Das erste Fohlen der Bélina Josselyn holte sich nach zwei Treffern auf Gruppe-III-Niveau den ersten auf echtem halbklassischem Level gegen alle, die bislang Rang und Namen erlaufen haben. Dass der Start des Sprints nicht ganz simpel ist, weil man rasanter als sonst in die Hufe kommen muss, spürten Lipanga de Guez, Lush Life, Lady und Lizy Josselyn die noch vor Erreichen der ersten Kurve ausgehängt waren.
Dort regierte Luna Nova Gwen, mit 50.370 Euro die ärmste der 15 Kandidatinnen, vor Lotta Bourbon, der überzeugenden Siegerin des Prix Masina, Lilas Castelle sowie La Joyeuse Wicz, die mit dem Critérium des Jeunes den bislang einzigen Klassiker ihres Jahrgangs an ihre Fahne geheftet hat.

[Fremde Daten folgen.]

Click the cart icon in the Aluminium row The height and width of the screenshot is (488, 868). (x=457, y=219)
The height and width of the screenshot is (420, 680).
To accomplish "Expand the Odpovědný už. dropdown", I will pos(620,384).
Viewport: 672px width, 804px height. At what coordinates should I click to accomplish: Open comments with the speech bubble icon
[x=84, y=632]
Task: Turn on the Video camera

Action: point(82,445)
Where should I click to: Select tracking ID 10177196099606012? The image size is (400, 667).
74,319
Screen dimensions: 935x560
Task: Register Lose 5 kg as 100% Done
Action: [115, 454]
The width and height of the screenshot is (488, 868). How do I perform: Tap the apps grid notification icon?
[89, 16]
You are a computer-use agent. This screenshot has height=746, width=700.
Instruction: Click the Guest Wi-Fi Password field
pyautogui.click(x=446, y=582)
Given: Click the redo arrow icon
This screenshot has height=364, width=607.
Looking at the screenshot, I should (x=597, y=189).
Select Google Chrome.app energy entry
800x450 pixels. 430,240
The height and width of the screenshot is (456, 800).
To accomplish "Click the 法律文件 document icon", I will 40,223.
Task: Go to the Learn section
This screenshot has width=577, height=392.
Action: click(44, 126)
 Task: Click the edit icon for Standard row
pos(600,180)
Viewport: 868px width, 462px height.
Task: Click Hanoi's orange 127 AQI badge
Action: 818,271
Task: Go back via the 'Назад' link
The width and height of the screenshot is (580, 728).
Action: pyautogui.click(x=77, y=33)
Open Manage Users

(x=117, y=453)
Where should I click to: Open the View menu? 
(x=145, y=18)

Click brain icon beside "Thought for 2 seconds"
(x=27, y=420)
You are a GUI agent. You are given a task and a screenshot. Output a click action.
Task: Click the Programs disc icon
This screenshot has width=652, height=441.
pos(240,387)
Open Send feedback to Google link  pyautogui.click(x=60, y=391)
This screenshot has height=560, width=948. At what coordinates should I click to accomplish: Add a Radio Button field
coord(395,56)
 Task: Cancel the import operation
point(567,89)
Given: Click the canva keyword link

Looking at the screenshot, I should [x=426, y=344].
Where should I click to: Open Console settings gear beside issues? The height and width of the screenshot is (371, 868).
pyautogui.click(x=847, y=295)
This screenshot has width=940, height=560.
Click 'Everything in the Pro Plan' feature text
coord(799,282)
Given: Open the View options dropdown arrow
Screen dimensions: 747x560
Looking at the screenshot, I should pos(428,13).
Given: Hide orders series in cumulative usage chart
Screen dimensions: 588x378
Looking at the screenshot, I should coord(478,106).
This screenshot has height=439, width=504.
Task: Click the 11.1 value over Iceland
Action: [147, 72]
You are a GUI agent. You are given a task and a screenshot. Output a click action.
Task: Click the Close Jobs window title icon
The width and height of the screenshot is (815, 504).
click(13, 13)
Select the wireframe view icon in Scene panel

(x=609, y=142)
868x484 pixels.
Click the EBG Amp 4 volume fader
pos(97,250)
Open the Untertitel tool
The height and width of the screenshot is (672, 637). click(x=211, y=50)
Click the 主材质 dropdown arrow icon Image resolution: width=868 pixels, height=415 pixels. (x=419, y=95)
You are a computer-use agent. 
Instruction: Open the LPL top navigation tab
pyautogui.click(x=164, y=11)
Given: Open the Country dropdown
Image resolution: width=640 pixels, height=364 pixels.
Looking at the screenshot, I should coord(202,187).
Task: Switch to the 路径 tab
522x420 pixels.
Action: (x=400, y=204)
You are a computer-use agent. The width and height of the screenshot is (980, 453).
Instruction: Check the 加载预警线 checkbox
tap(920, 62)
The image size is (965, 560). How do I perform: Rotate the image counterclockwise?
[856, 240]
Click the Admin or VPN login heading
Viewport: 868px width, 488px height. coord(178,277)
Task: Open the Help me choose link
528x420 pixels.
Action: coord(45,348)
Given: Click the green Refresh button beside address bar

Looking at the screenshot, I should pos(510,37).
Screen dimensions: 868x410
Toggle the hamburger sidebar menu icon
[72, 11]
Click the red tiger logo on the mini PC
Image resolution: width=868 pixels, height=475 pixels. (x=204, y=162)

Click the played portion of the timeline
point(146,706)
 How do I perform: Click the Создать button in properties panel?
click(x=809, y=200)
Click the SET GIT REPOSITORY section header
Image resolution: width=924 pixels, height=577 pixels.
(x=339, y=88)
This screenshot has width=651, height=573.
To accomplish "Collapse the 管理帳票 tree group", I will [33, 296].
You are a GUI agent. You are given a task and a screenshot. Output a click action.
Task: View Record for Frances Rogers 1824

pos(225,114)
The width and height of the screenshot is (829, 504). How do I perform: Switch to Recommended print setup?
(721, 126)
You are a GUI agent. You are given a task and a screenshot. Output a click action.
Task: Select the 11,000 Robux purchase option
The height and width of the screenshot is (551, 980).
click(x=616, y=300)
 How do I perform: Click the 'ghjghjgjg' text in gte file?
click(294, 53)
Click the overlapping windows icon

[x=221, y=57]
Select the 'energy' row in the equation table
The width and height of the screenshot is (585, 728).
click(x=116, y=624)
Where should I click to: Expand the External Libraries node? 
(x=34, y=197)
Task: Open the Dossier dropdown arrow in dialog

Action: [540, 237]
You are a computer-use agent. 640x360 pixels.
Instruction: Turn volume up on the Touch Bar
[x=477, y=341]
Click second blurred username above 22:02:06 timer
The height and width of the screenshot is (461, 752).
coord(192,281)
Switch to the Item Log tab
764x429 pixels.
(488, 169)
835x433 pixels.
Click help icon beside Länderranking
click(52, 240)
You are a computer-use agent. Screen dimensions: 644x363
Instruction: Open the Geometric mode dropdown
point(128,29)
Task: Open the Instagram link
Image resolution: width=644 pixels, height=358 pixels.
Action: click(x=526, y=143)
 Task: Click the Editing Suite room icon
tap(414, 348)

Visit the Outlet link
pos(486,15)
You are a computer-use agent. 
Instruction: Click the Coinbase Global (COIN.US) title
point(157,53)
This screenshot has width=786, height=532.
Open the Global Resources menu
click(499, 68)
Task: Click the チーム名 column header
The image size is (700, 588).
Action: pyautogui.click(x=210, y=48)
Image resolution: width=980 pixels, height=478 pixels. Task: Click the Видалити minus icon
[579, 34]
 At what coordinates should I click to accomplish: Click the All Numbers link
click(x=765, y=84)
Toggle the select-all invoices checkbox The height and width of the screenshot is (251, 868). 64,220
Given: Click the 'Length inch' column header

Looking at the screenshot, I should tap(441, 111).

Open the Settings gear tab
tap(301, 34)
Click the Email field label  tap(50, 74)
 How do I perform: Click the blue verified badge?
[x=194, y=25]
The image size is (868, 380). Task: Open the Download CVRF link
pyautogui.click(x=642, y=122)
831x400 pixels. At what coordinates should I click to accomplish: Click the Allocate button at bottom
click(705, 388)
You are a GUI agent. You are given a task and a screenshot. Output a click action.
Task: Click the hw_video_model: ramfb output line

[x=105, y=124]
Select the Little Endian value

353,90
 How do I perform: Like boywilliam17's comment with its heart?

Geschlafen hatte aber Jean-Mchel Bazire nicht und war nach 400 Metern kräftig auf dem Vormarsch mit Liza Josselyn, die so gar nicht an ihre elegante, kapriziöse, fast 2,7 Millionen reiche Mutter erinnert, die nicht umsonst von den „turfists“ mit dem Beinamen „La Ballérine“ geadelt worden ist. Die Braune, mit ihrer bulligen, muskelbepackten Physiognomie eher an Ready Cash und ihren Großvater Love You erinnernd, übernahm für den Anstieg den Part der Anführerin.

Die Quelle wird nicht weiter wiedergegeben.